There is a piece of music I love, called ‘Heart Asks Pleasure First’ from Jane Campion’s film The Piano. It is a blustery, intense piece, dense with desire. But it is the title that interests me even more. Heart asks pleasure first. What is the heart asking? Is the heart asking pleasure for something? Is it asking a favor? Is it asking for mercy, is it asking for more? Is the heart pleading for sweet release from unknowing, from knowing of not knowing what it is that it knows? And what is in the asking? Is it questioning, a quest for something, a journey to the heart of pleasure? A quest for an answer, hopeless, as if the heart would already know that pleasure cannot be fought, cannot be won? Is there an answer in pleasure? Or is there pleasure in asking, a quest, an unrequited continuum, a journey? Is the heart asking pleasure first, asking for her heart’s desire? What does pleasure want, I ask? Does she answer? Can she answer? If a pleasure in her innermost secret self, a jouissance, is beyond language, how, I ask, would she answer this asking?

The pleasure knows that in answering intentionally, we can only possess what we can hold – in the palm of the hand, in the field of vision, in the limits of language.

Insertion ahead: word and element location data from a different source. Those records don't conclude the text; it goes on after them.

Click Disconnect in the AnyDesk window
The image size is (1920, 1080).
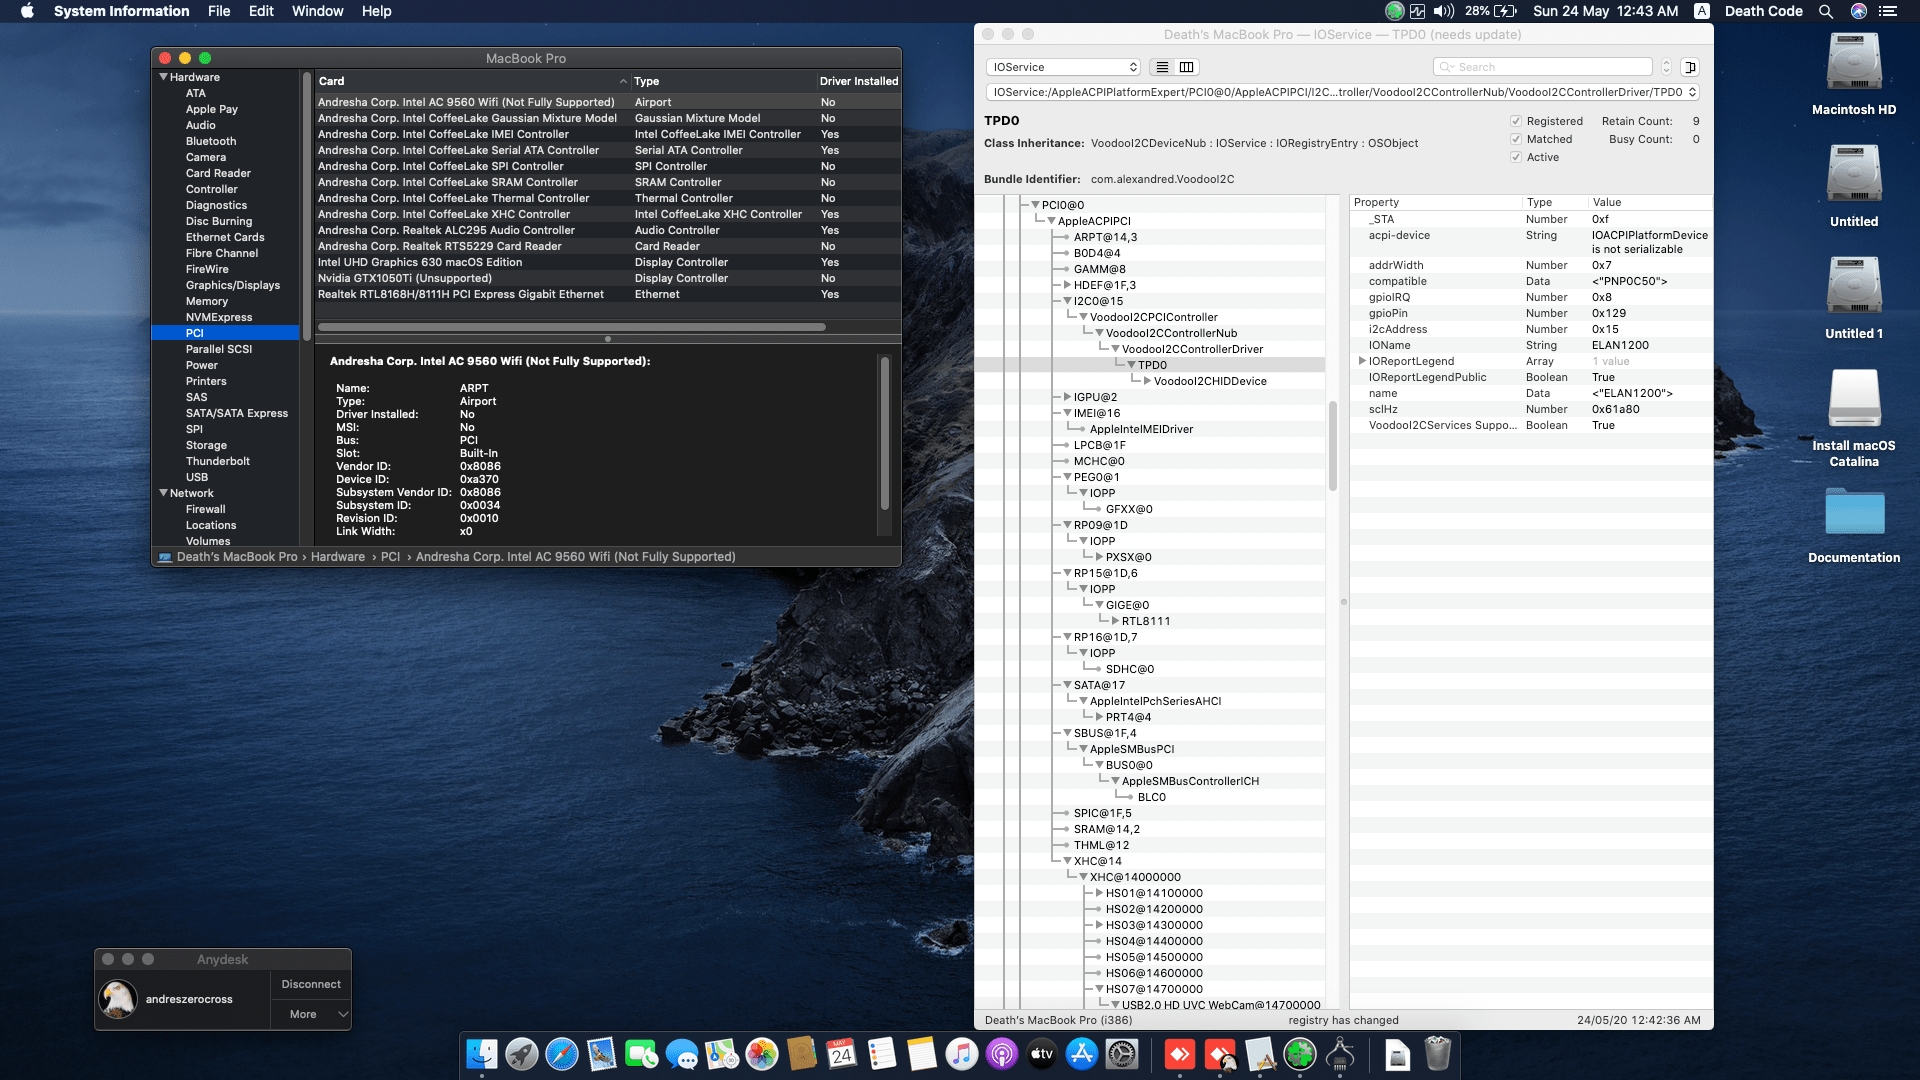[311, 984]
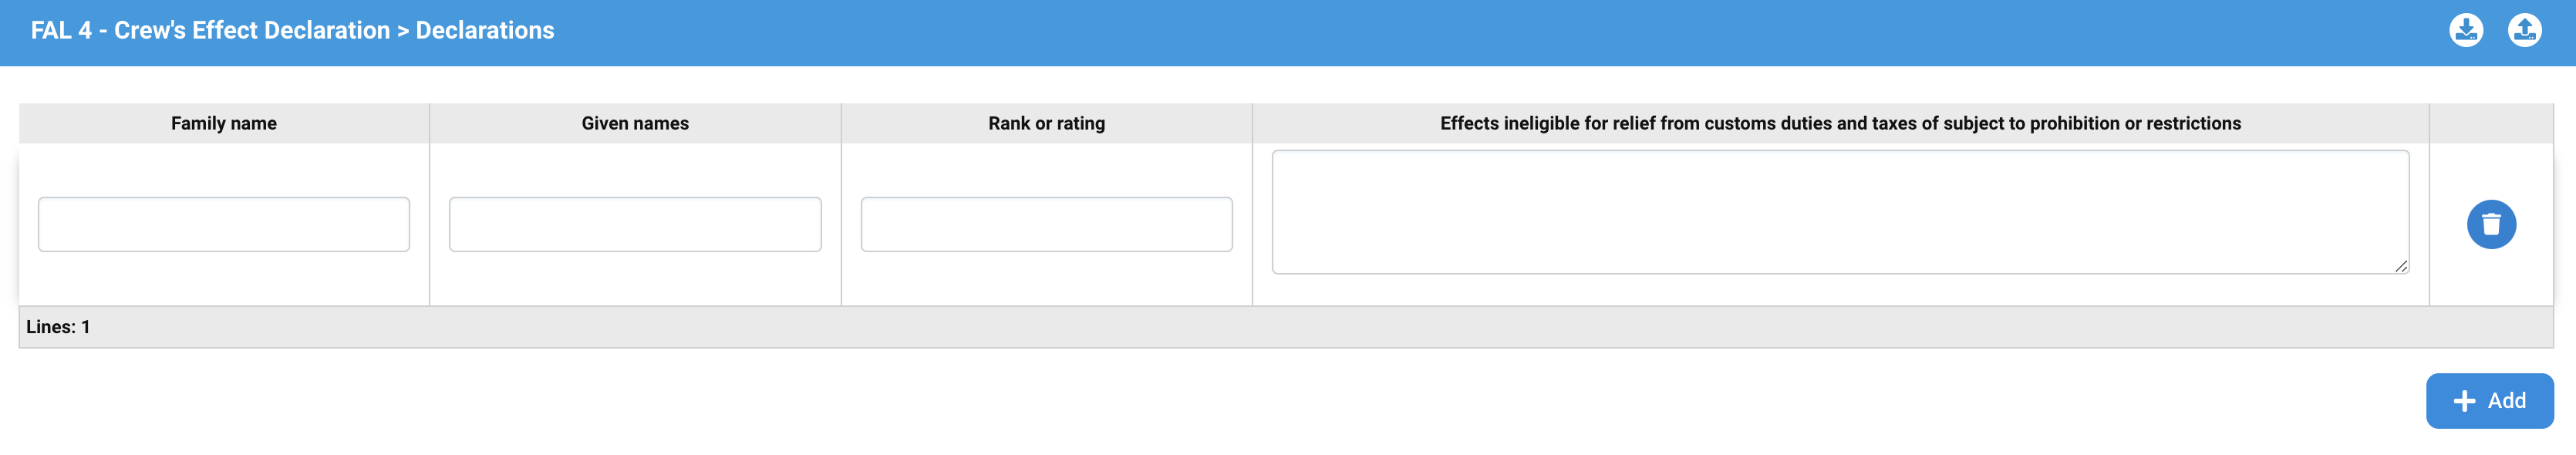Focus the Family name input field
Viewport: 2576px width, 455px height.
click(224, 224)
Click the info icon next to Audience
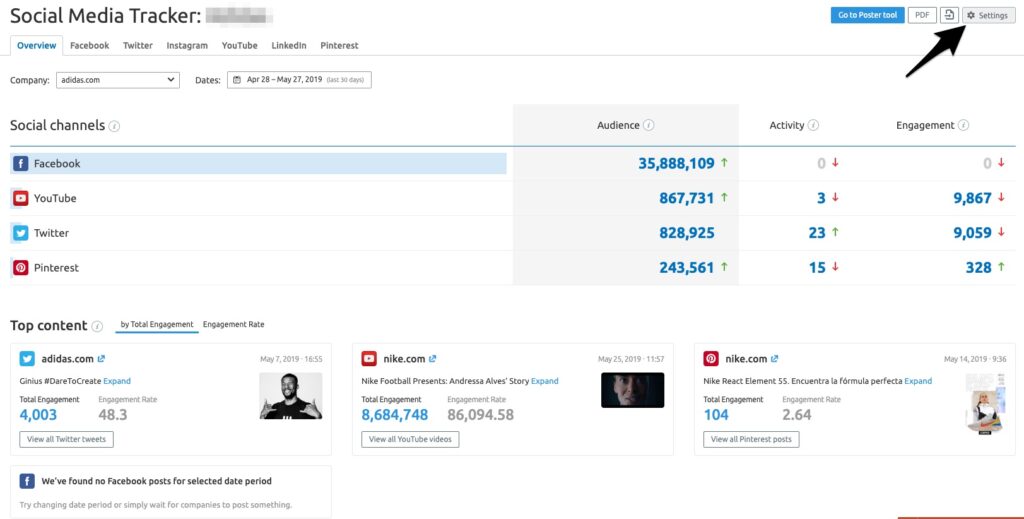 pos(649,125)
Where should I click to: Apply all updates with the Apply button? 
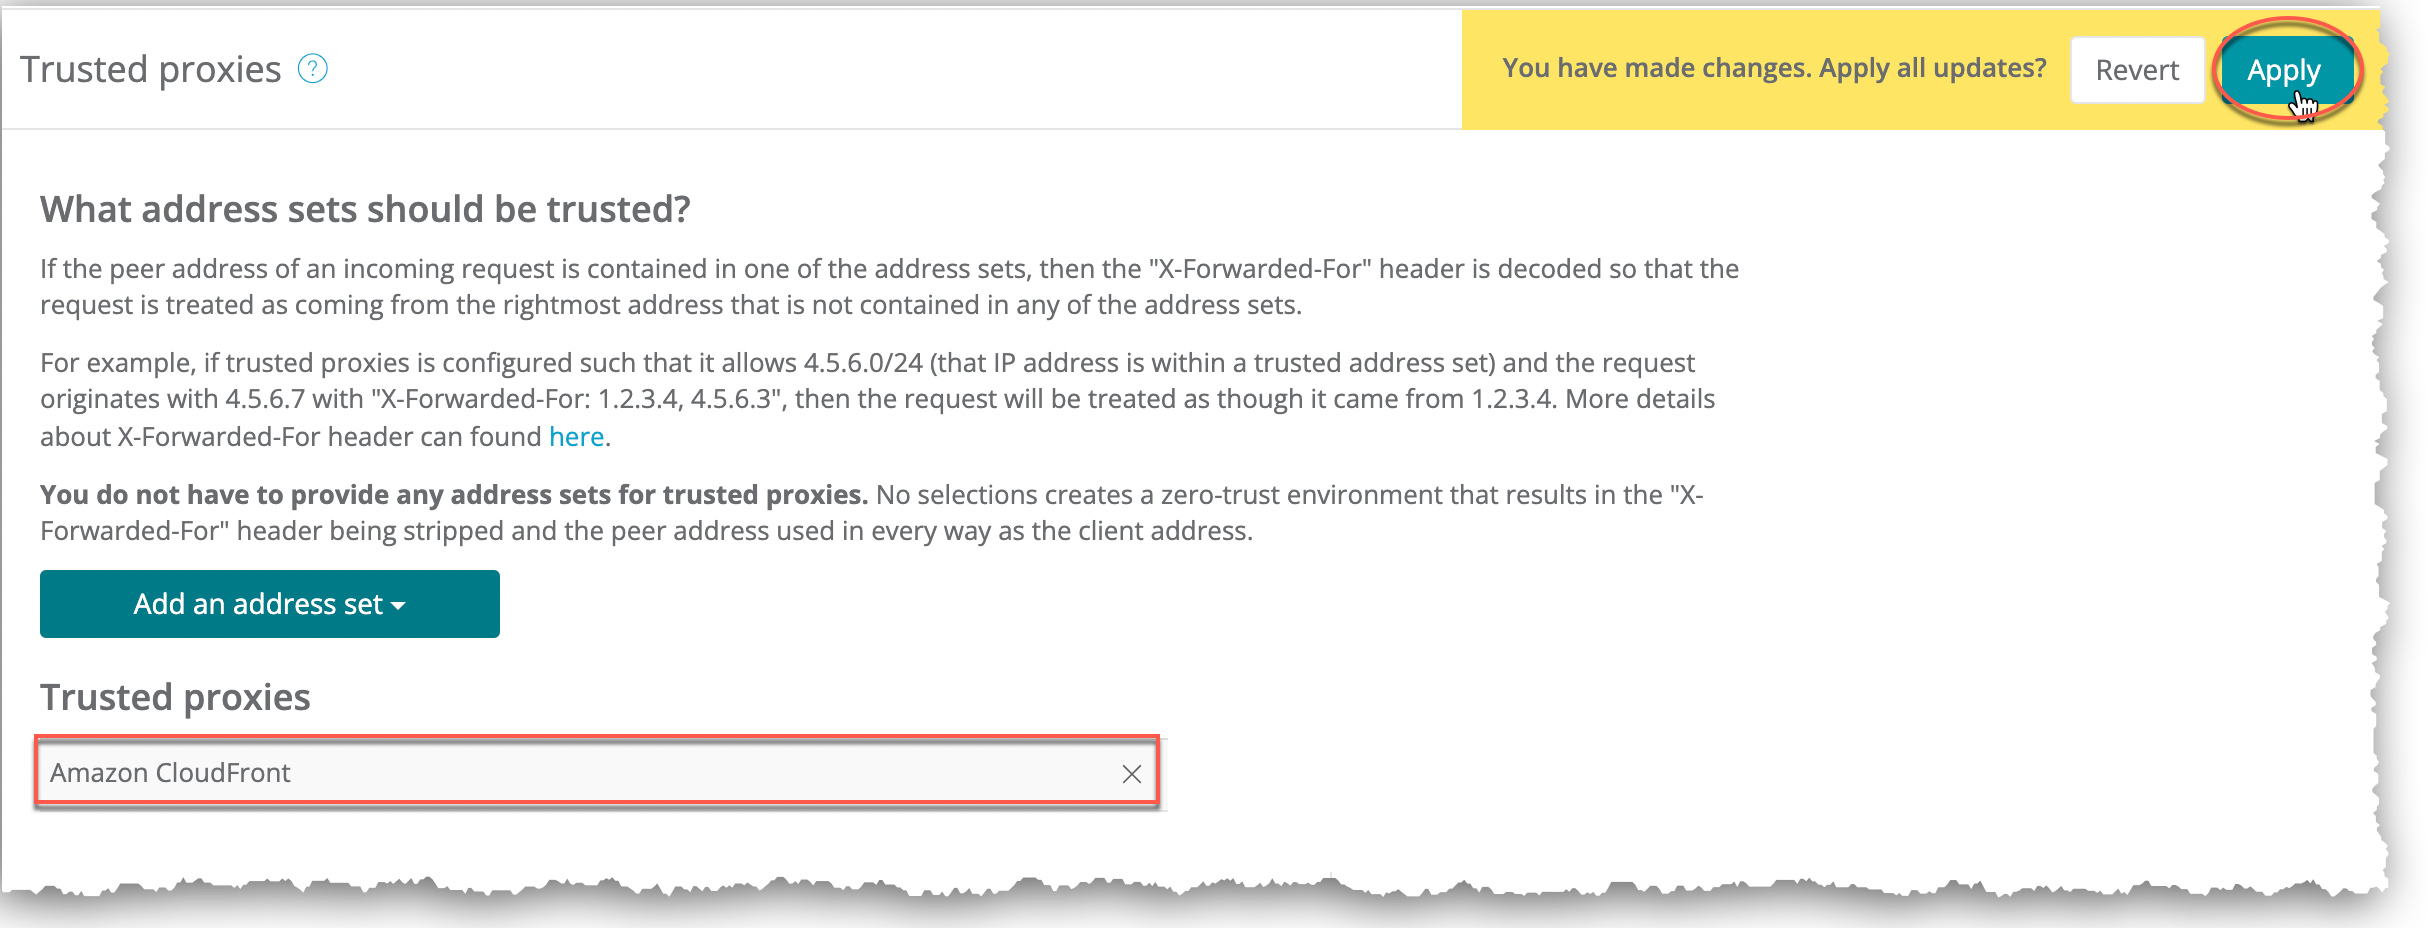(x=2284, y=70)
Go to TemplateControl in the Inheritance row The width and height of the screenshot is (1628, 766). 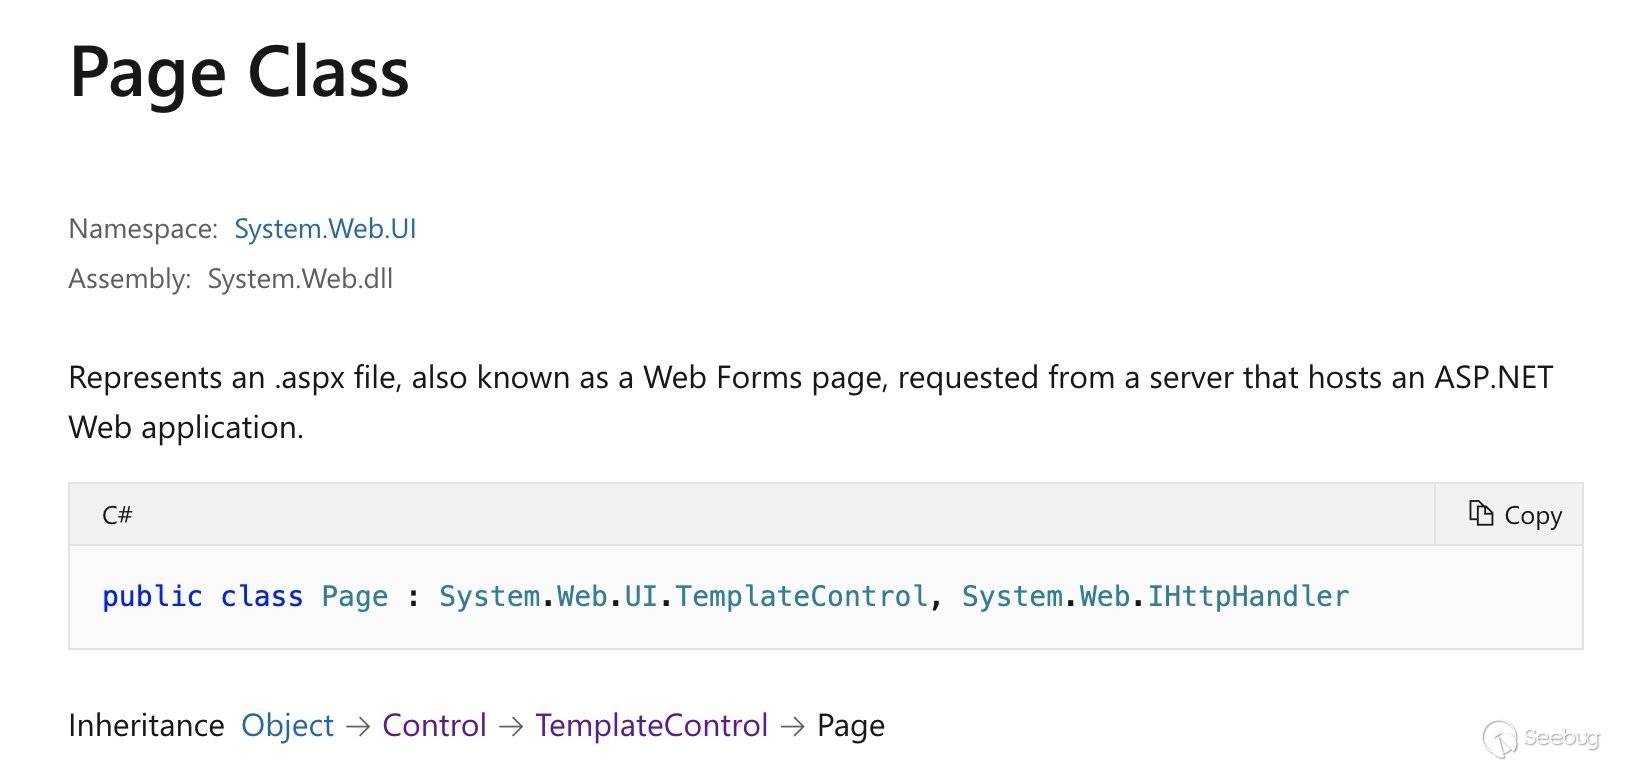pos(651,725)
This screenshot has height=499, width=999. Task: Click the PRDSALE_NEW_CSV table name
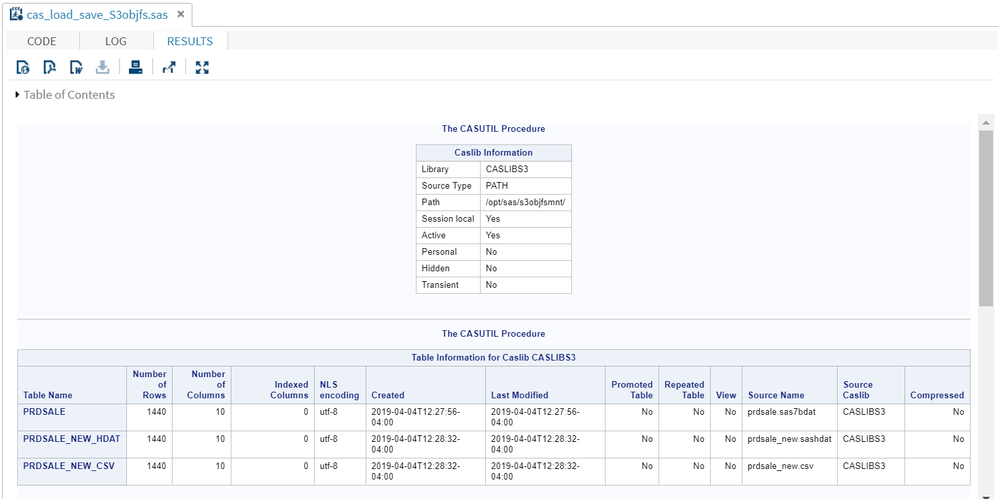(x=67, y=465)
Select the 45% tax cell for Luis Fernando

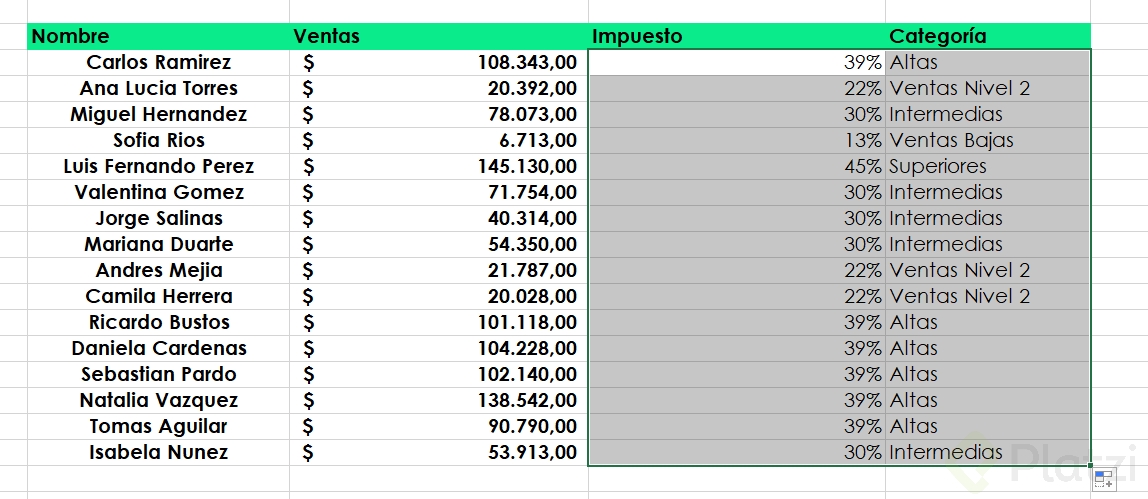tap(736, 166)
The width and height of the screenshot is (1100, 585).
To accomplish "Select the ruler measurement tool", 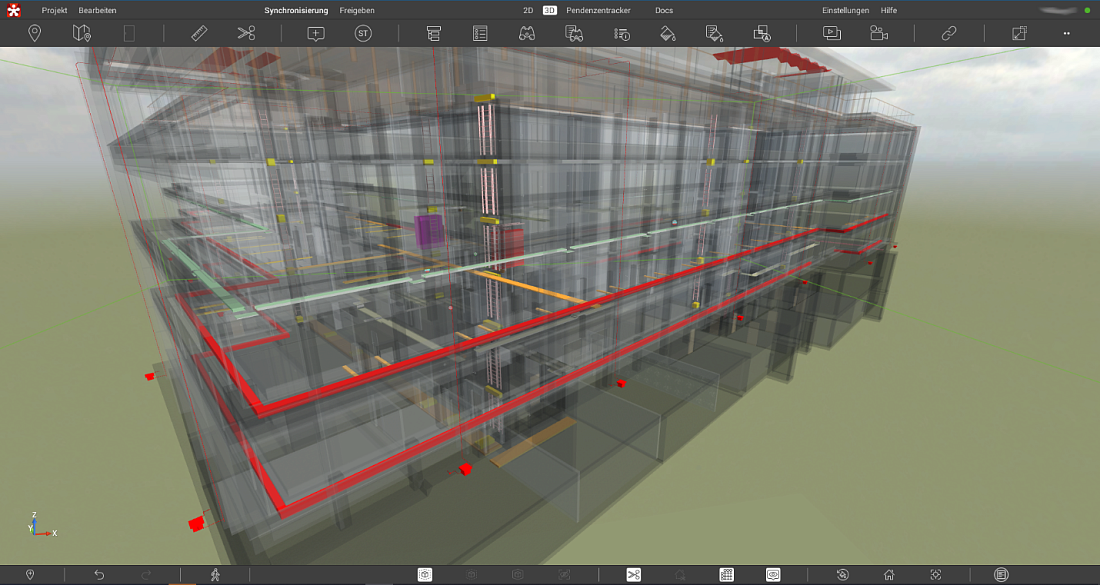I will tap(198, 33).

In releasing the desire to possess, the pleasure of the space that unfolds resonates in more than we reach to grasp. When we seek an answer, we don’t always arrive at knowledge, only crumbs of facts, information. Knowledge, when allowed to unfold, does not always provide answers, an idea that can be expressed in words cannot be an infinite idea. But an idea that unfolds without force can reverberate, open up more space, a question remains unanswered in the opening up, in the lifting of the veil, in the bowing to the mists.

The soft earth swallows me, the sky welcomes my dissolving. Standing at the threshold, I am opening, I am eviscerated, I give and I take from the riches of the space that attaches to me and carries my trembling skin on the wind that comes form the sea. This space gives flight to my disassembled bits, chunks of me that plunge into thick air, sprinkled with crimson, washed in aquamarine, stood in veridian. Weightless, unseen, I touch myself, my eyes, my neck, my shoulder, soft skin behind my knee; invisible, I still present somewhat of a whole, I beckon to the flickering light and dissolve, liquid, drench this soil with scattered droplets of shiny wetness. And leaves cling to it, soft petals of my skin, blown by the wind, become unsettled.

The presencing is in the future and for now I linger with slow motion of fragile, yielding softness.

And the soil I stand on gives in to the weight of my body, it delivers me to a liquid landscape, undeniably ongoing, fluid, softly rupturing the temporal borders and boundaries of matter. Perhaps it is the heat that scorches my skin, seeking to merge into the air around me. I will not defend my walls, I will open all bridges, I am on all crossroads at the same time, make all my mistakes and all my victories, write my half awake philosophies of the early morning hour. I draw lines, not bridges. I monumate. And I leap into the future. Unframed. The  door ajar, I go avant-garde, unguarded, veiled from the gaze of the predictable, I seek the indefinable, the uncertain, unknown yet possible. Irrevocable breath, inevitable leap, dazzling burst of doors, shattering of windows, sudden infusion.

Adorned by the moment’s plenitude, I will open myself to the copious profusion, replete with roundness, saturated, tumescent, voluptuous, widening, spreading to what awaits just beyond my skin, and beneath it, too. What awaits? My heart's pleasure.